The House Judiciary Committee will consider a contempt of Congress citation against Attorney General William Barr and take a vote on that measure on Wednesday, according to Chairman Jerry Nadler (D-NY), who said the measure is in response to Barr’s refusal to hand over an unredacated copy of the report compiled by Special Counsel Robert Mueller, along with all supporting evidence gathered by Mueller’s team of prosecutors.
Nadler said Monday in a statement:
“The attorney general’s failure to comply with our subpoena, after extensive accommodation efforts, leaves us no choice but to initiate contempt proceedings in order to enforce the subpoena and access the full, unredacted report.”
As Politico notes, the move by the judiciary committee also comes as a response to Mueller’s report is formulated by congressional committees with oversight of the White House:
“The committee launched its own obstruction of justice investigation against the president earlier this year. The contempt citation explicitly mentions that probe, which is also centered on allegations of ‘public corruption and other abuses of power’ by the president. Nadler said he would put the contempt proceedings on hold if the Justice Department engages in a ‘good-faith’ effort to give Democrats access to the requested information.
“‘Attorney General Barr failed to comply with the committee’s request for these documents and thereby has hindered the committee’s constitutional, oversight, and legislative functions,’ the citation states.”
Additionally, the contempt citation against Barr also references the Department of Justice policy against indicting a sitting president and that Mueller accepted that statute and therefore didn’t charge Trump with obstruction of justice.
Congress, however, has every right to charge Trump with obstruction and can take actions that range from a formal vote of censure to opening impeachment hearings to determine if the president should be removed from office. The citation from Nadler’s committee also mentions this possible outcome:
“Congress is therefore the only body able to hold the president to account for improper conduct in our tripartite system, and urgently requires the subpoenaed material to determine whether and how to proceed with its constitutional duty to provide checks and balances on the president and executive branch.
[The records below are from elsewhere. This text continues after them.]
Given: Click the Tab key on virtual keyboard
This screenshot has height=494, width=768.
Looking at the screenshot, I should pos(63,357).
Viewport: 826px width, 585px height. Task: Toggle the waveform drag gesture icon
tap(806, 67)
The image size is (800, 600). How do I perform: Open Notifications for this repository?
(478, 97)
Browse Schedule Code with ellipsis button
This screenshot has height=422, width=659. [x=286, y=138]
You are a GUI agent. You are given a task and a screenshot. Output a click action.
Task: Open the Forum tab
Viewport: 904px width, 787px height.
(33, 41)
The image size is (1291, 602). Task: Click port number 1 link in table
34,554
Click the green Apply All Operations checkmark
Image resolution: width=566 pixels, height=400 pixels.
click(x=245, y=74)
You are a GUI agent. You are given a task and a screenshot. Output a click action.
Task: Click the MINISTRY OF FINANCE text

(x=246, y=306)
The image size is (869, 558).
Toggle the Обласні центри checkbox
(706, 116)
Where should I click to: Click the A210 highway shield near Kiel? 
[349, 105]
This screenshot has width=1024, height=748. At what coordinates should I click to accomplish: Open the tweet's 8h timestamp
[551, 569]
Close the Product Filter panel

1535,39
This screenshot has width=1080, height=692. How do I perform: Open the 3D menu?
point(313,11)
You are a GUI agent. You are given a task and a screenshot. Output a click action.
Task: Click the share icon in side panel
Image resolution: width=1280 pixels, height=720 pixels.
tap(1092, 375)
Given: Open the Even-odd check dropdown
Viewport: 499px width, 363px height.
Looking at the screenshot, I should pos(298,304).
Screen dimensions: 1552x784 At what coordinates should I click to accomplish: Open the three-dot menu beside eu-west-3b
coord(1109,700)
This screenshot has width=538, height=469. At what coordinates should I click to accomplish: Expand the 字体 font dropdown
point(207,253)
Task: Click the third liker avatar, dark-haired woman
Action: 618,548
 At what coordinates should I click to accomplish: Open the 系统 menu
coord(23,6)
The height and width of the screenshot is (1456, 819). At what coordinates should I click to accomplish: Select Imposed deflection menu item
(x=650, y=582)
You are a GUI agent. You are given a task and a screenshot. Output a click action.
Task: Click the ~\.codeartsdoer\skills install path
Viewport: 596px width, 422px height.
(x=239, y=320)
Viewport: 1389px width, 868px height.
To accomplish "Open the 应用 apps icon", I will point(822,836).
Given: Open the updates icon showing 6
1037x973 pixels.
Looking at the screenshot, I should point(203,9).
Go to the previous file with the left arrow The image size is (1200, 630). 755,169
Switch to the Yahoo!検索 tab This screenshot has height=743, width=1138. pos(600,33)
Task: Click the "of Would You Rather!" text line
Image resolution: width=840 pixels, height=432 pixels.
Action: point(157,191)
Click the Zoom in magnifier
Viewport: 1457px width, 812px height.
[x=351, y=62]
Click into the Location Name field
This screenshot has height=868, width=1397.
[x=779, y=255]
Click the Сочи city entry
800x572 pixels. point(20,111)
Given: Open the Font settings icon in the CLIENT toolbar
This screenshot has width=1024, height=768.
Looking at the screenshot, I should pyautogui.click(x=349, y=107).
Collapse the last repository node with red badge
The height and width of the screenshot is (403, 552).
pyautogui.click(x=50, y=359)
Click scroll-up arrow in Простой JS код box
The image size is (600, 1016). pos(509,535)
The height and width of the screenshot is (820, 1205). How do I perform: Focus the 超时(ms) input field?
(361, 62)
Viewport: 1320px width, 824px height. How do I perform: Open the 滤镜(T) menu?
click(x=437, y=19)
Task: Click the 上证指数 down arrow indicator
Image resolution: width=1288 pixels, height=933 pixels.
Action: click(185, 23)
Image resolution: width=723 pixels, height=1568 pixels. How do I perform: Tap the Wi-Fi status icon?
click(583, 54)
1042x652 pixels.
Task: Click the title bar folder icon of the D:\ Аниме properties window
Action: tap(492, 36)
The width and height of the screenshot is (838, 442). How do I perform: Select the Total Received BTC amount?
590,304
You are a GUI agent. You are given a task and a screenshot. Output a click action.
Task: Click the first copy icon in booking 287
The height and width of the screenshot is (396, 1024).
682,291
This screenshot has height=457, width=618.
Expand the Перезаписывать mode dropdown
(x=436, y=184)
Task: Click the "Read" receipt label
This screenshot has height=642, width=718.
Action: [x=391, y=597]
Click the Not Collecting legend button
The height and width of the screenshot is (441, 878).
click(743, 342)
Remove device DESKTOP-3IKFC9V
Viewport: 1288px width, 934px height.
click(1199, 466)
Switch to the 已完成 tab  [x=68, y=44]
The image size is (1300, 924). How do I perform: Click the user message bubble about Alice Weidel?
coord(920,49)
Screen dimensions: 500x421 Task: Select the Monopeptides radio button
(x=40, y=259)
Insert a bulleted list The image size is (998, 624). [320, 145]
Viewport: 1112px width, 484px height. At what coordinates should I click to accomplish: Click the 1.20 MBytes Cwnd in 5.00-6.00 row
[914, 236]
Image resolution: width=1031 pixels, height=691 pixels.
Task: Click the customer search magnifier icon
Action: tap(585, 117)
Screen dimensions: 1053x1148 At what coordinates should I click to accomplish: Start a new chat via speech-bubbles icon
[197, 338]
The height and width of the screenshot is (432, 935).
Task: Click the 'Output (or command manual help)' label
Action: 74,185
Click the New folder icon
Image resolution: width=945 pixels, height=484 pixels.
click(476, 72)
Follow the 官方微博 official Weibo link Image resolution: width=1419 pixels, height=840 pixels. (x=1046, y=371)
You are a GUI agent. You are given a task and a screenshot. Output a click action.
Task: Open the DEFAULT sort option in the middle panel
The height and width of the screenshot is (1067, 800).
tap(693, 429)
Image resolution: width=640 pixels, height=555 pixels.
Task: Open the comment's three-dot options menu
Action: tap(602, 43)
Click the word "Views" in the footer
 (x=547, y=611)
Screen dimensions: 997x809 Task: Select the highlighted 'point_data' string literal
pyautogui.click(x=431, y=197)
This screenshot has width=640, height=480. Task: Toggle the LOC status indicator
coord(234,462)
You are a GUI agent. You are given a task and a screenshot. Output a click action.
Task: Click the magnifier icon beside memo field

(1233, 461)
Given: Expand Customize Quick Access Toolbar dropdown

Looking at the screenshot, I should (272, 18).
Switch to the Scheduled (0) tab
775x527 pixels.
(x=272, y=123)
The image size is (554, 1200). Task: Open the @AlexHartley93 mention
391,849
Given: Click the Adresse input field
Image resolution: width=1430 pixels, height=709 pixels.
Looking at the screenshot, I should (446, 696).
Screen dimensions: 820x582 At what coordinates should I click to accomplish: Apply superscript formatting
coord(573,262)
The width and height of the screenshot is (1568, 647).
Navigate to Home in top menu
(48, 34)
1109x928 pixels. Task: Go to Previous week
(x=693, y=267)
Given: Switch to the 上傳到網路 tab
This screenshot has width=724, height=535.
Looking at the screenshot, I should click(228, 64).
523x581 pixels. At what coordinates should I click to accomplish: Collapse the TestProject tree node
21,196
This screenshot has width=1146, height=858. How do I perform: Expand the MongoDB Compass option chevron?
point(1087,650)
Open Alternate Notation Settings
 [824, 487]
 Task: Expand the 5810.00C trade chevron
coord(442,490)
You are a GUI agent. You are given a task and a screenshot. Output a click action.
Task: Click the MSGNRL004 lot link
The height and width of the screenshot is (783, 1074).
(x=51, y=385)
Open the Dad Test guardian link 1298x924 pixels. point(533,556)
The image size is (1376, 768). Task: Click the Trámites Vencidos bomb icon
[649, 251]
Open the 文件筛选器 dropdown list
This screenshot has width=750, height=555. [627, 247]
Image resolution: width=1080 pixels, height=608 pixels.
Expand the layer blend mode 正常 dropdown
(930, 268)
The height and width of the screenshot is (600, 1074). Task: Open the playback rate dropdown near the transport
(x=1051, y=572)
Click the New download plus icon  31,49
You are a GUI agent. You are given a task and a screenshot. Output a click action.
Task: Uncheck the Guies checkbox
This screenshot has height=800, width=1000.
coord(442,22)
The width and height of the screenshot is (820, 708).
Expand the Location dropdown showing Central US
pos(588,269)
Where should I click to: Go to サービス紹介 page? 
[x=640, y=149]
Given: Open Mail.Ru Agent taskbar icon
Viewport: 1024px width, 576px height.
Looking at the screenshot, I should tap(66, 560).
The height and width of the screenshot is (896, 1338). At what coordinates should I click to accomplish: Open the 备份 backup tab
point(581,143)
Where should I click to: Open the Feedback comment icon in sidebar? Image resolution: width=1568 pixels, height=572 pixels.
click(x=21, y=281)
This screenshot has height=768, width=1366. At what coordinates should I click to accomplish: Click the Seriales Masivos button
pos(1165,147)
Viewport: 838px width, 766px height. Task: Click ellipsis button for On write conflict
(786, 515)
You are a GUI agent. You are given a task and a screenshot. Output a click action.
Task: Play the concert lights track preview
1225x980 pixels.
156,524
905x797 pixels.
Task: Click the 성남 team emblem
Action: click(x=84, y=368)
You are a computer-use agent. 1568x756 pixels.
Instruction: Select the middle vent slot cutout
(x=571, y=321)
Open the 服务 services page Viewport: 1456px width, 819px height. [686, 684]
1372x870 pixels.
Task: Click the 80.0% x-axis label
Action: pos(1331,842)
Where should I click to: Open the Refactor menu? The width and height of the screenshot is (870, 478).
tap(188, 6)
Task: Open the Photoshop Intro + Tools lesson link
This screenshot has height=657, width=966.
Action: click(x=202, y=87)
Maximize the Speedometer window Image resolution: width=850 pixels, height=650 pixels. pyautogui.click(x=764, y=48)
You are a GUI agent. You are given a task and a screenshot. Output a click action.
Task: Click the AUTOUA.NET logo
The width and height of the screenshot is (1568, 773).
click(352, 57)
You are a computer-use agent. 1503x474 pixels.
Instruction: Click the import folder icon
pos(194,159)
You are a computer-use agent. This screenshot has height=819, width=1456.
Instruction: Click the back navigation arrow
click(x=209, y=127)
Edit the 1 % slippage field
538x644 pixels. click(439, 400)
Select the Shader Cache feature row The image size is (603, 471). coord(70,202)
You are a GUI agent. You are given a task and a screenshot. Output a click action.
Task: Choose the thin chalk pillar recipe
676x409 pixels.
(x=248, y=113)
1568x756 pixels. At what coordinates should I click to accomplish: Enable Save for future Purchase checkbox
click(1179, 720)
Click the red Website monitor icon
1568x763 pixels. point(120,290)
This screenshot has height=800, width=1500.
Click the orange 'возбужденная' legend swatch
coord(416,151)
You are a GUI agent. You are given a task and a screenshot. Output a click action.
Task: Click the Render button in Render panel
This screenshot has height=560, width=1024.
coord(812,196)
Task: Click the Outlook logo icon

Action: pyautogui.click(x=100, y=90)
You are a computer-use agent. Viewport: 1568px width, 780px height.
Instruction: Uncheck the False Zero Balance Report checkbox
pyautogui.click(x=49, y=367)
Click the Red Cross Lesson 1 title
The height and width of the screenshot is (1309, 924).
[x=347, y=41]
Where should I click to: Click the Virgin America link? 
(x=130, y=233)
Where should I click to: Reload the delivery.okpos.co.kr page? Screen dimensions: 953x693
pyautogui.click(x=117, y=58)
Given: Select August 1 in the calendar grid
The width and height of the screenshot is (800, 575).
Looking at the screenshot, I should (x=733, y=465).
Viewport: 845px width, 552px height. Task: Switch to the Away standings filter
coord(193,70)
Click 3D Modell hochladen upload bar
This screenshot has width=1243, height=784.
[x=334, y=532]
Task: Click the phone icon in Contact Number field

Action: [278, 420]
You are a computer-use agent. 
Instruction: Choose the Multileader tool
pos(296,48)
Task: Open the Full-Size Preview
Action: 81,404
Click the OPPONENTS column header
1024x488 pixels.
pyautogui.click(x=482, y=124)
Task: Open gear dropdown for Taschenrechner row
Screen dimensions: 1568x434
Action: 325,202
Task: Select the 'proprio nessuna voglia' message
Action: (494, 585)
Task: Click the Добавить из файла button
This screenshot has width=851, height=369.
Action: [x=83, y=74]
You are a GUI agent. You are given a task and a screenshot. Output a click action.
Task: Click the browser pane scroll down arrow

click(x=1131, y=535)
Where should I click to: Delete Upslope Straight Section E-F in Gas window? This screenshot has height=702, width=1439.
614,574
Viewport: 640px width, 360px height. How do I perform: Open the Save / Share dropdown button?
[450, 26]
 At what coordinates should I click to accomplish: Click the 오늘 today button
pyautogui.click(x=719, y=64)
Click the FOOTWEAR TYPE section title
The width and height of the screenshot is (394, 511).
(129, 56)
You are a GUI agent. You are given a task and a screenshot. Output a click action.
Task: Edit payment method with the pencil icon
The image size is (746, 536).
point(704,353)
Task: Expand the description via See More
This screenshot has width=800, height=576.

Otherwise, the president remains insulated from legal consequences and sits above the law.”
But a contempt citation would be mostly symbolic, Politico reports:
“Republicans held Barack Obama’s attorney general, Eric Holder, in contempt of Congress for failing to turn over documents. Some Democrats have floated the possibility of using punitive enforcement mechanisms against Barr for defying their subpoena, including levying fines against the attorney general.”